Therapeutic Modulation of Dupilumab in Patients with Severe Atopic Dermatitis: Clinical Effectiveness in Real Life.

ABSTRACT

Background: De-escalation strategies have become increasingly used in the treatment of atopic dermatitis (AD) patients with dupilumab. Dose spacing (DS) refers to dose reduction by dosage elongation strategies from 2 to 8 weeks between dupilumab injections, in patients with stable response to treatment or affected by numerous adverse events. Objectives: Investigate safety and clinical effectiveness of DS strategy in AD patients treated with dupilumab. Methods: A retrospective cohort study was conducted on AD patients aged ≥18 years treated with dupilumab undergoing DS. Pre-post analyses were conducted on this cohort, termed cohort A, between effectiveness outcomes at baseline, at 16 weeks of treatment, at the index date identified as the mean follow-up time between dupilumab initiation and DS, and at subsequent two follow-up visits T1 and T2. Based on the index date, a cohort B of AD patients on dupilumab treatment not experiencing DS was then compared with cohort A for the same outcomes at the same time points. Results: Seventy-three out of 452 patients treated with dupilumab underwent DS. The mean time since treatment initiation was 28.6 months. Mean Eczema Area Severity Index (EASI) from the index date remained stable until the second follow-up visit (T2) 0.2-0.8 with no significant pre-post differences (P > 0.05). Similar considerations can be made for mean number rating scale worst pruritus (NRSp), numerical rating scale disturbs of sleeping/sleeping disturb (NRSsd), mean Dermatology Life Quality Index (DLQI), and EASI Head and Neck.

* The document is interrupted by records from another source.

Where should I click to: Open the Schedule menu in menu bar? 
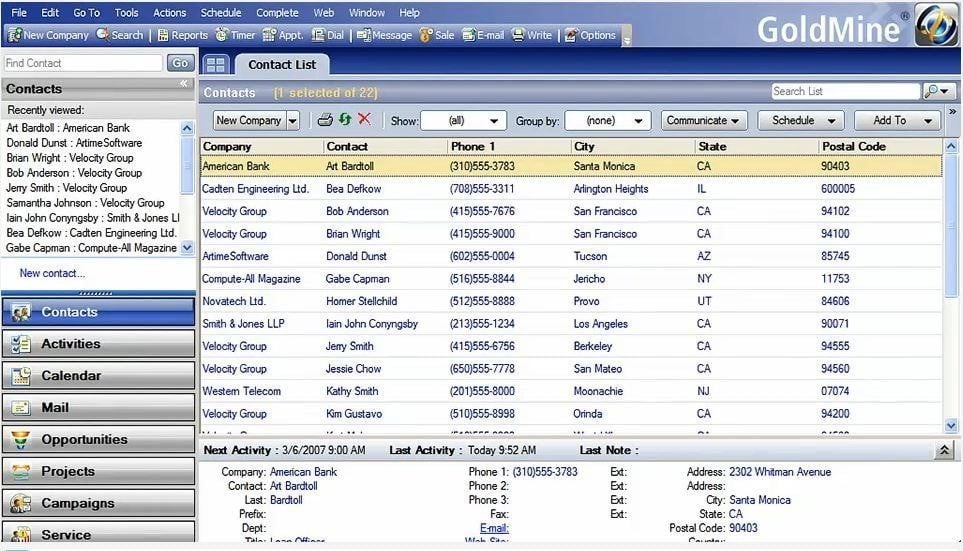pos(220,13)
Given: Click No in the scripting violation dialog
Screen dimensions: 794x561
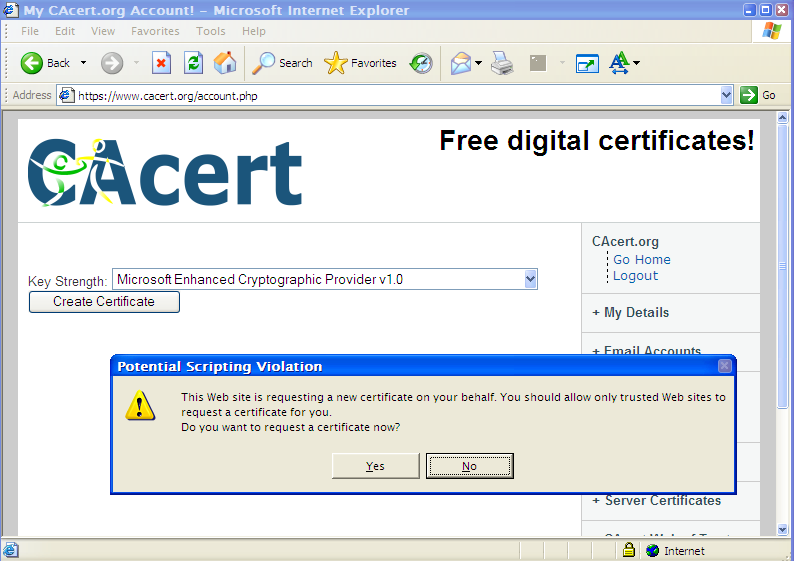Looking at the screenshot, I should pos(469,466).
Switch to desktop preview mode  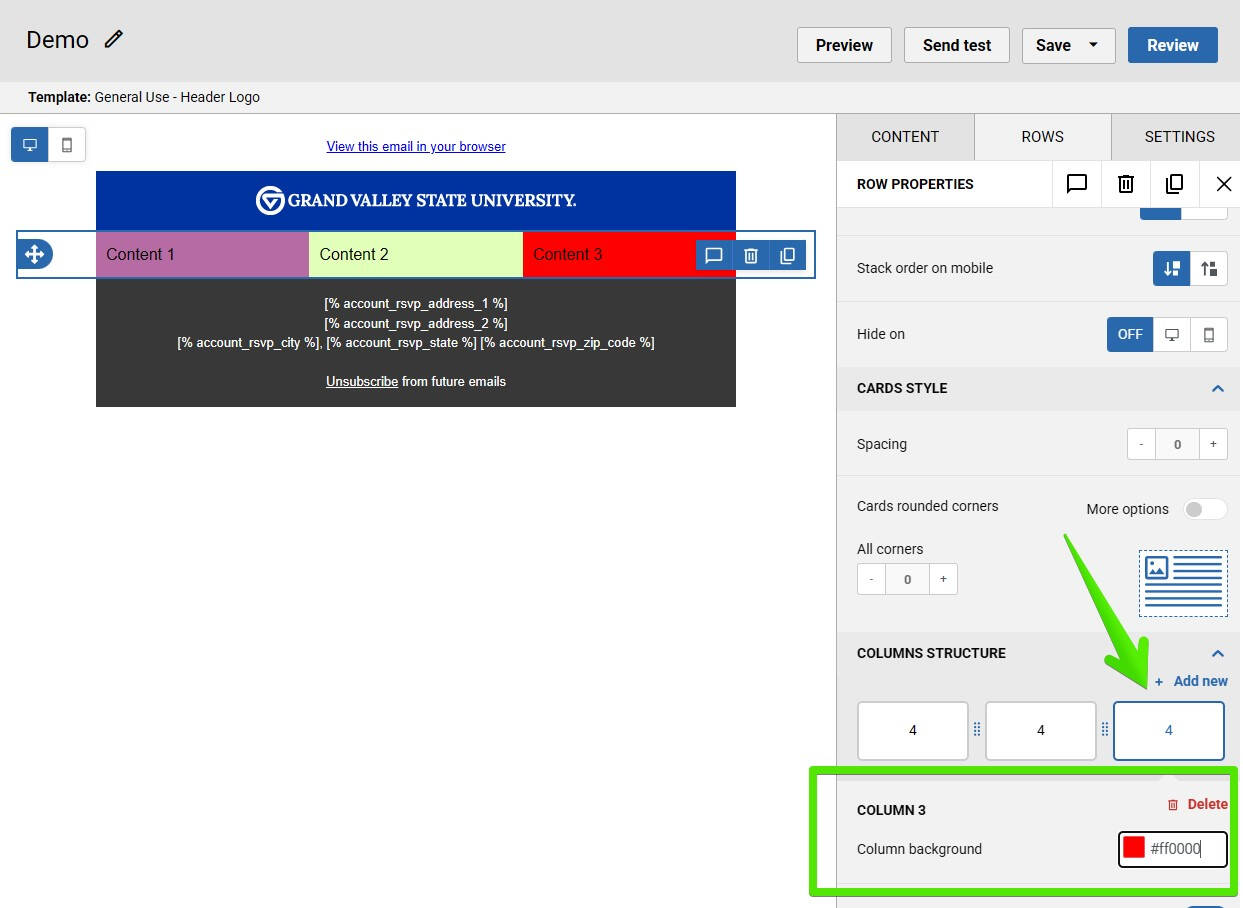click(x=29, y=144)
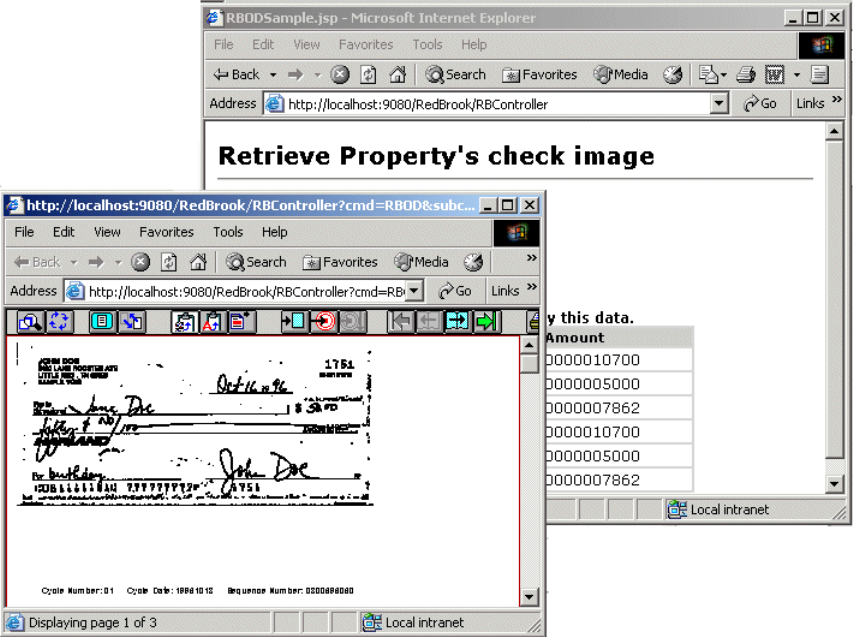Image resolution: width=853 pixels, height=637 pixels.
Task: Advance to the next page of the document
Action: 457,320

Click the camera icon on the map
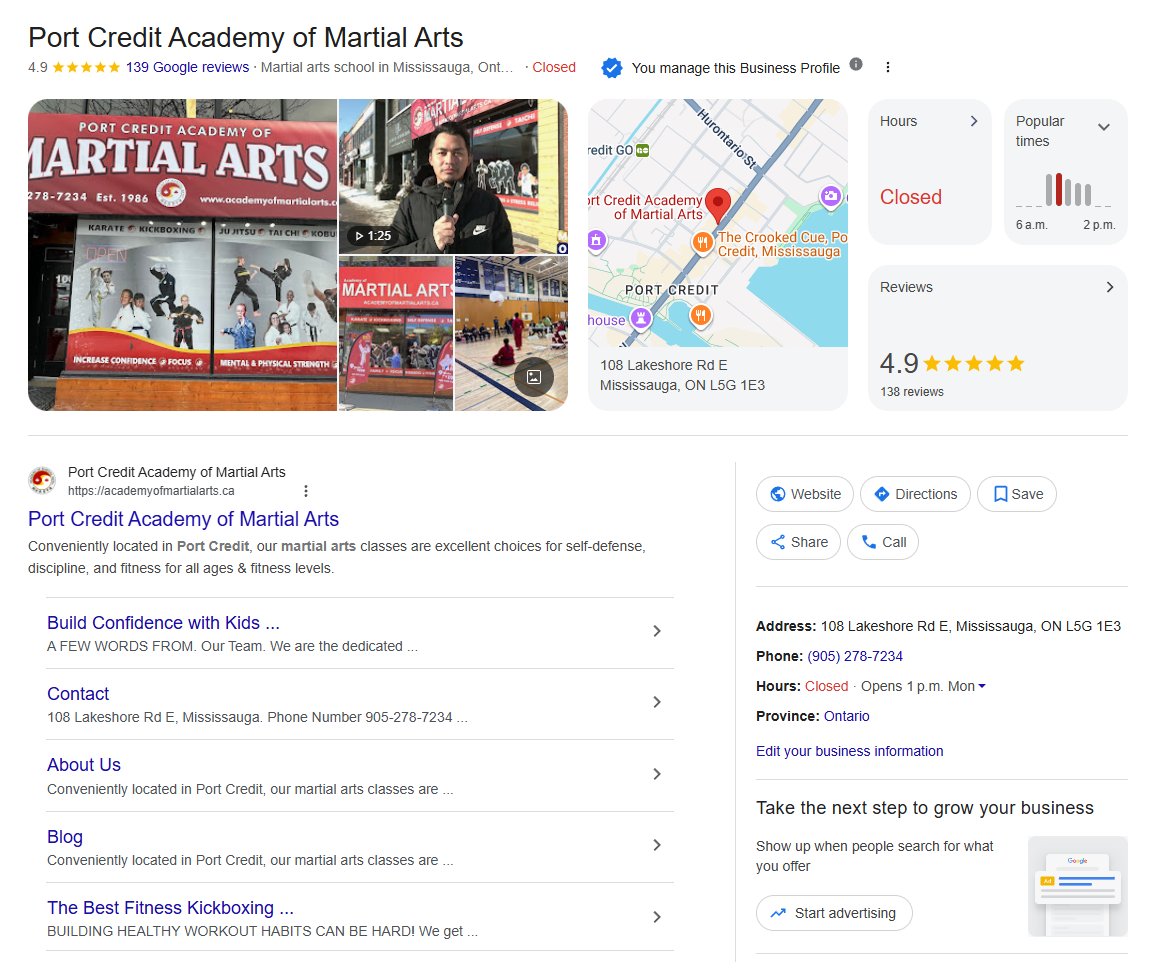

Attainment of relative outcomes remained stable for EASI75, 90, ≤ 7, DLQI ≤ 5, and NRSp ≤ 4. When compared with cohort B, no clinically significant differences were observed in mean reductions in all outcomes analyzed. Conclusions: DS in our study appears to be an effective and safe strategy in treating patients with severe AD after the initial therapeutic response.